▶ **Krótkie zadanie A**: W którym roku według tekstu o chińskich siłach morskich rozpoczęto budowę pierwszego okrętu podwodnego typu 095?
▶ **Krótkie zadanie B**: Zapisz wiernie fragment tekstu o chińskich siłach morskich, zaczynając od „Niedługo po ujawnieniu” i kończąc na „w 2017 roku.”.

▶ **Fragment tekstu**:

####

Jeszcze nie zakończył się stary rok, a strona dziennika South China Morning Post już twierdzi, że kolejne dwanaście miesięcy może być przełomowe dla rozwoju sił morskich i lotnictwa Chińskiej Republiki Ludowej. Amerykanie na taki wysyp nowych samolotów i okrętów zapewne powiedzieliby: It’s like Christmas.
Najprawdopodobniej jeszcze w 2019 roku rozpocznie służbę pierwszy zbudowany całkowicie w Chinach lotniskowiec typu 001A, którego próby morskie rozpoczęto w tym roku. Z niewielkim opóźnieniem także w nowym roku powinien trafić do służby pierwszy niszczyciel typu 055 – przy czym pojęcie „niszczyciel”, podobnie jak w przypadku typów Zumwalt czy Lider, nabiera tutaj nieco szerszego znaczenia.
Niedługo po ujawnieniu nowych pocisków balistycznych dla atomowych okrętów podwodnych strona hongkońskiej gazety twierdzi też, że w przyszłym roku należy oczekiwać pojawienia się na morzu okrętów podwodnych typu 095. Budowę pierwszej z jednostek tego typoszeregu, cichszych i nowocześniejszych niż typ 093B, mających służyć do osłony grup lotniskowcowych, rozpoczęto ponoć w 2017 roku.

####

▶ **Pozycje danych**:
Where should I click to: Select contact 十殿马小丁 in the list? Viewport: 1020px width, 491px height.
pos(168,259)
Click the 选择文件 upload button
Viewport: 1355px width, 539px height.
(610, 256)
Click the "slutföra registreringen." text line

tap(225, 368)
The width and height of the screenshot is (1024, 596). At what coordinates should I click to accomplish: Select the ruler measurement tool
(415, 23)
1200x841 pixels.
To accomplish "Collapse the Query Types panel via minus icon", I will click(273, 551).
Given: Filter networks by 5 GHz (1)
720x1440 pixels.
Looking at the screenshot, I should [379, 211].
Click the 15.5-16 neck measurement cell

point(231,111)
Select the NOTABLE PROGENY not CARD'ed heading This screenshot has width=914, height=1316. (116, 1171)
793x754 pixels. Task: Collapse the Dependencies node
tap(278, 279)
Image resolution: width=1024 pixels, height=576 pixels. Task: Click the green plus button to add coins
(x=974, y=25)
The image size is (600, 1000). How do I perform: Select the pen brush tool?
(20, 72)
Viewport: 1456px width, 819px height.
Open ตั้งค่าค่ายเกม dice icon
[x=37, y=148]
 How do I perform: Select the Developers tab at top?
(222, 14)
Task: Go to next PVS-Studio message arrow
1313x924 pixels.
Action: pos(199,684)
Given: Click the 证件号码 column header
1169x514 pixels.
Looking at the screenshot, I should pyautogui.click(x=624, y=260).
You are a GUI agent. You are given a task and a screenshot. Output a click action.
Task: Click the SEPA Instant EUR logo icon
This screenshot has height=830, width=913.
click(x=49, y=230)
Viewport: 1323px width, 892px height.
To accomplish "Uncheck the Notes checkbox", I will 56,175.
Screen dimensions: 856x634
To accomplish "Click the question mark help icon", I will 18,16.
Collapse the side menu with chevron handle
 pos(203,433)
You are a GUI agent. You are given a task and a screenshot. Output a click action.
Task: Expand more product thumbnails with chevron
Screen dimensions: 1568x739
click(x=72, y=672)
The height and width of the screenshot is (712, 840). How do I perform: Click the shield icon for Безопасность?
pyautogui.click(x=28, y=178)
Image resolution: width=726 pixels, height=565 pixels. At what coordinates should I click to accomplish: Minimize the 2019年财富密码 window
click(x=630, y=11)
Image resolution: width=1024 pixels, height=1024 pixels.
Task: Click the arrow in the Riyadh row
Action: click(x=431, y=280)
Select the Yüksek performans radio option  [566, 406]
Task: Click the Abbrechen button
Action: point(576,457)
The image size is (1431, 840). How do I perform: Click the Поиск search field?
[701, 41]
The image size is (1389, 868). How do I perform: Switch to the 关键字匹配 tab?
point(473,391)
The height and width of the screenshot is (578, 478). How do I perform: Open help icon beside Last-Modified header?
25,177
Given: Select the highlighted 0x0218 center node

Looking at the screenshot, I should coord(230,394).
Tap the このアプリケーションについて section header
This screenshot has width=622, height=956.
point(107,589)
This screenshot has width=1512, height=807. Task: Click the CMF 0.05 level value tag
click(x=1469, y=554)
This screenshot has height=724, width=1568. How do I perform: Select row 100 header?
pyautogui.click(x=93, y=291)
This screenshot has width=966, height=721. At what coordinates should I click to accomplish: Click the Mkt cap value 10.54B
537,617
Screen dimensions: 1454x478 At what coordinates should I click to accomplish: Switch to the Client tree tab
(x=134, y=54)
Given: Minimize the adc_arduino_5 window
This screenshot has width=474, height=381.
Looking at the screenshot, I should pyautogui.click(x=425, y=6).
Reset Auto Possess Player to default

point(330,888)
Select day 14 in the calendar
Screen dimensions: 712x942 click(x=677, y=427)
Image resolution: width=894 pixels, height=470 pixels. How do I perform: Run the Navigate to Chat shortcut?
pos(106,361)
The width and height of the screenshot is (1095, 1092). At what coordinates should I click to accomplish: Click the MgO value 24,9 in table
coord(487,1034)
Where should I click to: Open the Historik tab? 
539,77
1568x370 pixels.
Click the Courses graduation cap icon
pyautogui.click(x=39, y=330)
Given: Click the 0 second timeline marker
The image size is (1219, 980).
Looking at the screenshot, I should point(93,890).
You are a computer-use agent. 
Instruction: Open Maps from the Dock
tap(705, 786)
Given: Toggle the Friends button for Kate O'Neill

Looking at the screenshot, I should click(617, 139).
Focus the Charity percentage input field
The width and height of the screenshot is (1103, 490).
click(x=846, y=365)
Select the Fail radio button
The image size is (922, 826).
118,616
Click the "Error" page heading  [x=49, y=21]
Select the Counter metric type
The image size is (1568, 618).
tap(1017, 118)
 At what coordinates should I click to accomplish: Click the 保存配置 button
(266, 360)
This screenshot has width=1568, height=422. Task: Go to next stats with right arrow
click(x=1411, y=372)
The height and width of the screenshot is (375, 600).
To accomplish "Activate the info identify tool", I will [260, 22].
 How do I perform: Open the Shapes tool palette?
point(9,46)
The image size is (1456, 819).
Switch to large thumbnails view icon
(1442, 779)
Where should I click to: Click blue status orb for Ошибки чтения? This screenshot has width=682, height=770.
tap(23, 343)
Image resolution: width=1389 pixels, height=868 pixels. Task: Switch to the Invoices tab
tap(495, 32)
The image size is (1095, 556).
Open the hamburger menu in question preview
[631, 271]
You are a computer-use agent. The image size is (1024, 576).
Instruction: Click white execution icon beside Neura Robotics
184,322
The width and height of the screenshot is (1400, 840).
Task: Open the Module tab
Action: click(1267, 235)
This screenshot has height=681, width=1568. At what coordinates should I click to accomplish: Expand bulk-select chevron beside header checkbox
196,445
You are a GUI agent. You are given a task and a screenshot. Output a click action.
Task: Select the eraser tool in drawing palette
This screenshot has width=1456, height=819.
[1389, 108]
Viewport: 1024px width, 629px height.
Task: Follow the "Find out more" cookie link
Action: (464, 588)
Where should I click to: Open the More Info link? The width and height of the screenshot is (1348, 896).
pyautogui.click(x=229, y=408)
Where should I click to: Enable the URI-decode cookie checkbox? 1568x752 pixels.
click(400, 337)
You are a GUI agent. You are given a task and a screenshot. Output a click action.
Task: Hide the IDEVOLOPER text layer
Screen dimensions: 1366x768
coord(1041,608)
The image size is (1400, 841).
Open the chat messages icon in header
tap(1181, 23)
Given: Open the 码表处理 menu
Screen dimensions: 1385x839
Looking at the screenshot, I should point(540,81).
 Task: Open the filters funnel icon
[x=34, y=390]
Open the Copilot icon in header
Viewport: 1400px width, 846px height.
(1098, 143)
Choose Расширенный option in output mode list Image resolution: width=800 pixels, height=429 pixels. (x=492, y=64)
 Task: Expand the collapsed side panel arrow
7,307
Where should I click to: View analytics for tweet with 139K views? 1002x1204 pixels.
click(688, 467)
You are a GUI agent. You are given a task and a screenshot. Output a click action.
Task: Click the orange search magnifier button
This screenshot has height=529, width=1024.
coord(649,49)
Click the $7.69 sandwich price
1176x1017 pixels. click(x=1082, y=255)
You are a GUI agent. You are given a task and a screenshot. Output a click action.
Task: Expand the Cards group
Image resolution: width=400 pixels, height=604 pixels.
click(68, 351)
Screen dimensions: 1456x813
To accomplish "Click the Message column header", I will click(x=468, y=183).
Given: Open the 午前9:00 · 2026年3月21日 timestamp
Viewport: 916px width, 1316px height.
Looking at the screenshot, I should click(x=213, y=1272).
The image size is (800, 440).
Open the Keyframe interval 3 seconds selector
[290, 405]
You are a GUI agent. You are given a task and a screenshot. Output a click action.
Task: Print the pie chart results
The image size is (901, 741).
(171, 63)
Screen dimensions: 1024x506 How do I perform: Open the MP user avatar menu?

####

▶ **Wynik zadania A**: Ponoć w 2017 roku.

▶ **Wynik zadania B**:
Niedługo po ujawnieniu nowych pocisków balistycznych dla atomowych okrętów podwodnych strona hongkońskiej gazety twierdzi też, że w przyszłym roku należy oczekiwać pojawienia się na morzu okrętów podwodnych typu 095. Budowę pierwszej z jednostek tego typoszeregu, cichszych i nowocześniejszych niż typ 093B, mających służyć do osłony grup lotniskowcowych, rozpoczęto ponoć w 2017 roku.